During this mission Christine Kolly, the person responsible for our logistics, got first hand experience of daily life in Uganda and is now better equipped to understand the problems of transport to Bwindi. This will help her to manage her expectations and frustrations, particularly with regard to the time needed to do things in a country with social and communication habits that are sometimes markedly different from ours.

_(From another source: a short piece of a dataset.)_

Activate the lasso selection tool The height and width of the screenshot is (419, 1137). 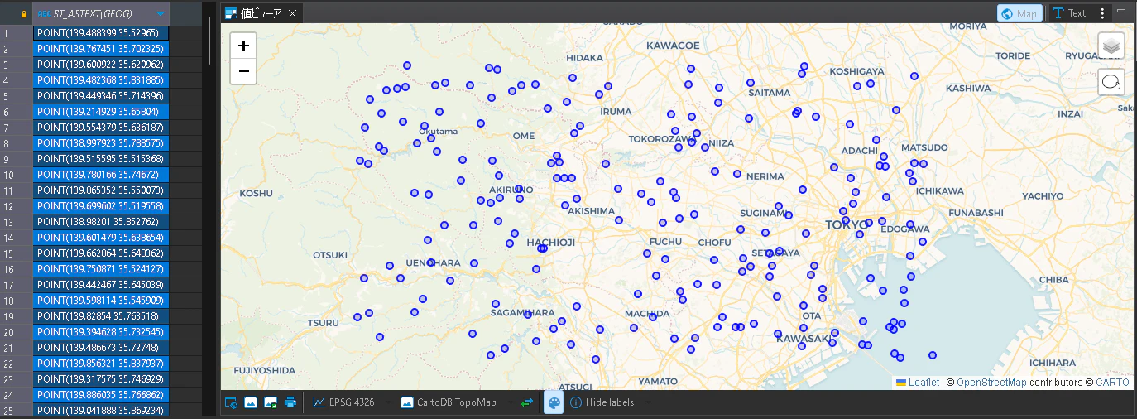pyautogui.click(x=1111, y=82)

If this mission was special, it was because the threat of the imminent pandemic weighed on the minds of the team from the beginning of the second week. As a result of airport closures and the interruption of flights to Europe, their planned return flights were cancelled. The team had to leave the hospital in a hurry and get to Entebbe in order to board the first possible flight to Switzerland. Thanks to the efforts of the local Brussels Airlines staff the team managed to get back safely and on schedule. The luggage however took longer, it was 10 days before all of it arrived back safely, sometimes arriving via Zurich and sometimes via Geneva!
In spite of this shortened mission, a lot of good work was achieved. Dr. Grüber took advantage of the situation to delegate some post operative work to the local team, particularly to Asaph, whom we support in his training and who is benefiting from his first year of orthopaedic studies at Kampala University.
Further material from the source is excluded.